● **WHAT YOU HAVE TO DO**
Identify every line in the records below that contains the word "button", and copy each such line in full.

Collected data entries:
━━━━━━━━━━━━━━━━━━━━━━━━━━━━━━

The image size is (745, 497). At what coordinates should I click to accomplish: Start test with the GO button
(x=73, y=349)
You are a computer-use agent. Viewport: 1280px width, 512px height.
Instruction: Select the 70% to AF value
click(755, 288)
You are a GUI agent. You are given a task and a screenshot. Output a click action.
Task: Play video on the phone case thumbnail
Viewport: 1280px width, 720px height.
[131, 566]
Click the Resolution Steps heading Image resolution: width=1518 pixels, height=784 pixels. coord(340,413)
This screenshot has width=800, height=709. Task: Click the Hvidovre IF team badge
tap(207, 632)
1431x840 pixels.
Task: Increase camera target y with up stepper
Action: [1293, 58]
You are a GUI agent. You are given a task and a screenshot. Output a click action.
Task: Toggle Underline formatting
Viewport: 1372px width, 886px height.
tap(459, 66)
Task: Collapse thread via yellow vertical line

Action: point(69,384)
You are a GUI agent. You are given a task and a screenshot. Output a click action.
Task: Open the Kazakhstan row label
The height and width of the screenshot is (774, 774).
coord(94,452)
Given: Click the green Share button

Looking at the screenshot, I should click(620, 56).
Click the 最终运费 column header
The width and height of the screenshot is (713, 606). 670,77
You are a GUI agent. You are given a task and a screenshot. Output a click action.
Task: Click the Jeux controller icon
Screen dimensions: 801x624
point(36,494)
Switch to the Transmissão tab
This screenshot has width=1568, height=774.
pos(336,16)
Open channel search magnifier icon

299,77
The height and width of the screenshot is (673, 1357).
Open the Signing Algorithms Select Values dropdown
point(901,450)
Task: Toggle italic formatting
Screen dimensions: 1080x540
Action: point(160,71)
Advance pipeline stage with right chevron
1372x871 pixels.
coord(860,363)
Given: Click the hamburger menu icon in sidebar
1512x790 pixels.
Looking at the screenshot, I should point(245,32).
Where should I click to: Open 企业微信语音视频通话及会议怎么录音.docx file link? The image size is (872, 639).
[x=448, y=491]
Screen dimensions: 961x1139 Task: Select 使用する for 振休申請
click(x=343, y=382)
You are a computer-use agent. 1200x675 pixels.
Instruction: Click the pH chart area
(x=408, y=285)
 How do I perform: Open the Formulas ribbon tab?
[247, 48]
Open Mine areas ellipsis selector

━━━━━━━━━━━━━━━━━━━━━━━━━━━━━━

● **COMPLETED TASK**
The image size is (745, 497). At what coordinates should I click to accomplish: Start test with the GO button
Given: Click the green Share button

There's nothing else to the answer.